木霉菌(Trichodermaspp.) 属于无性态,丝孢纲丝孢目木霉菌属[13]的一类分布较为广泛、适应能力极强的土壤习居性真菌,其对多种植物病原菌具有较好的拮抗作用,以及对相应病害具有较好的防治作用,在生物防治领域受到广泛青睐[14-15]。研究表明在盐胁迫条件下,植物可以通过合成有机小分子来降低细胞水势,从外界环境中吸收水分[16],清除活性氧自由基,使其免受盐胁迫的危害[17]。另外,张树武等[18]研究发现长枝木霉(T. longibrachiatum)T6 菌株具有较强的耐盐活性,其可在盐胁迫条件下促进小麦幼苗的生长,但是有关盐生草(Halogetonarachnoideus)根际土壤中耐盐木霉菌的分离鉴定及其耐盐性评价等方面尚未见报道。

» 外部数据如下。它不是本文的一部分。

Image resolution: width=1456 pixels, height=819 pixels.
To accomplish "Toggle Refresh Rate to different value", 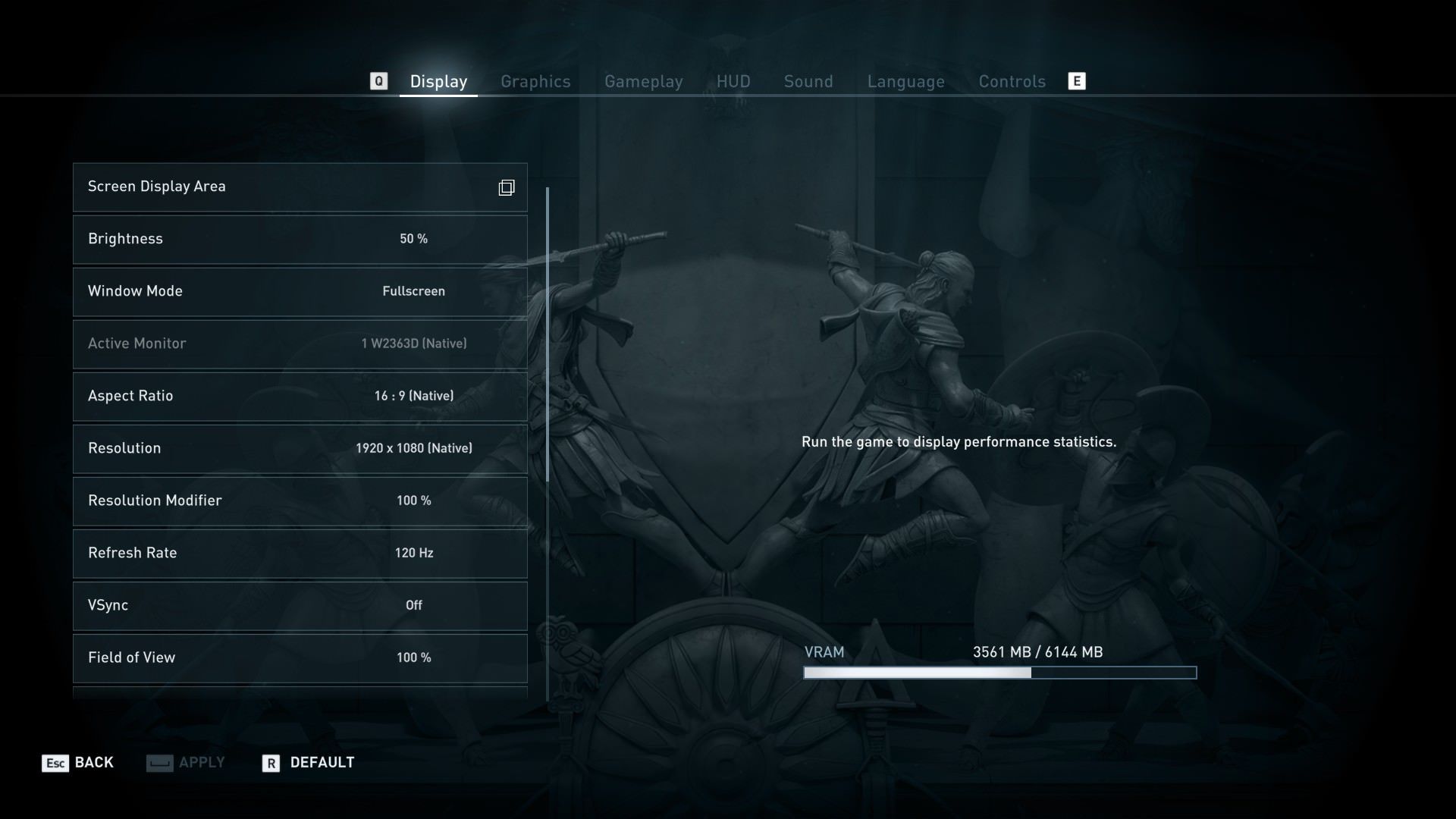I will coord(413,552).
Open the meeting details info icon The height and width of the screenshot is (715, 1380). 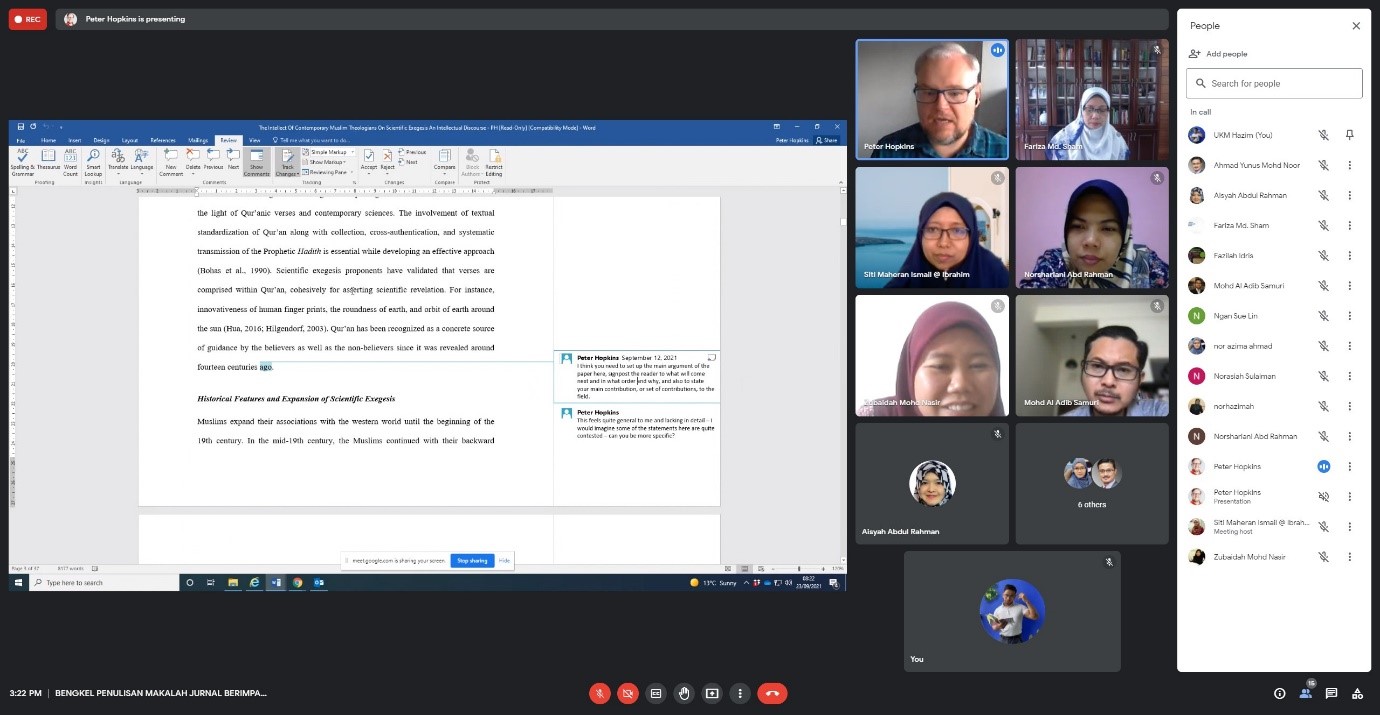point(1279,693)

为此,通过对盐生草根际盐碱土中木霉菌的分离,并结合形态学和分子生物学鉴定,以及对其耐盐性的评价,旨在筛选出耐盐性较强的木霉菌株,诱导植物产生抗性并降低盐害对植物的影响,有效缓解土壤盐渍化的影响[19]。研究结果将为木霉菌应用于土壤盐碱化治理提供一定的理论依据。
1 材料与方法
1.1 试验材料
1.1.1 根际盐碱土采集
供试盐生草根际盐碱土采自甘肃省武威市民勤县。当地气候条件干旱炎热,多为氯化物盐土,1 m 土层含盐量可达0.4%~1.39%,土壤pH 为6.5,植物种类稀少且植被稀疏,主要以梭梭草(Cyperus rotundus)为主。采集土样时去除盐生草根际土壤表面干土,收集0 - 20 cm 土层土壤,带回实验室后室温风干,然后过0.23 mm 筛,获得的土样用于后续试验。
1.1.2 供试化学药品
NaCl 分析纯AR (无色晶体)购自国药集团化学试剂有限公司。
1.2 试验方法
1.2.1 根际盐碱土土壤稀释液配制
称取待测盐碱土样10 g 于150 mL 锥形瓶中,加入10 个玻璃珠和90 mL 无菌水后放到25 ℃摇床中,设置转速为130~160 r·min−1,然后将其振荡1.5~2.5 h,使土壤中的菌物均匀地散落在液体中,然后静置20~30 min,所得土壤稀释液为10 倍稀释液,并利用无菌水依次稀释为不同稀释倍数的土壤悬浮液(100 和1 000 倍液)。
1.2.2 根际盐碱土稀释液中木霉菌的分离
采用平板分离法进行盐生草根际盐碱土中木霉菌的分离。将配制好的不同浓度土壤稀释液依次吸取200 μL 均匀涂布到马铃薯葡萄糖琼脂(potato dextrose agar, PDA)培养基上,于超净工作台上风干150~200 s 后置于25 ℃ (16 h·d−1)光照条件的恒温培养箱内培养,每个处理重复6 次。培养3 d后分别记录每个培养基中木霉菌的菌落数量并观察其菌落形态。
1.2.3 根际盐碱土稀释液中木霉菌的纯化培养
培养3 d 后,挑选菌落形态类似于木霉菌的菌株接种至PDA 培养基上,对木霉菌进行纯化,每个菌株接种6 皿。待木霉菌产孢后重复上述步骤,直到菌株纯化,并每隔24 h 记录1 次菌落形态特征,持续观察7 d 后转接至冻存管中进行保存备用。
1.2.4 根际盐碱土中木霉菌的分离及筛选
利用含盐培养基模拟盐碱土条件,配制800 mmol·L−1NaCl 的PDA 培养基来筛选耐盐性较强的木霉菌,以不含盐的空白PDA 培养基为对照。待培养基冷却凝固后,中央接种纯化的木霉菌株菌饼(d = 5 mm),并置于25 ℃ (16 h·d−1)光照条件的恒温培养箱内培养。待培养3 d 后,采用“十字交叉法”测量菌落直径,试验过程中所有处理和对照均重复3 次。
1.2.5 根际分离木霉菌鉴定
采用形态学和分子生物学相结合的方法鉴定耐盐性较强的木霉菌株。
1) 形态学鉴定:参考Samuels[20]木霉菌分类方法进行形态学鉴定。具体方法为,将筛选获得的耐盐性较强的木霉菌株接种于PDA 平板上,于25 ℃下连续培养3 d,待刚刚产生绿色孢子时,观察其菌落的形态、颜色,并于显微镜下观察和记录菌丝、分生孢子梗、分生孢子大小及形态特征。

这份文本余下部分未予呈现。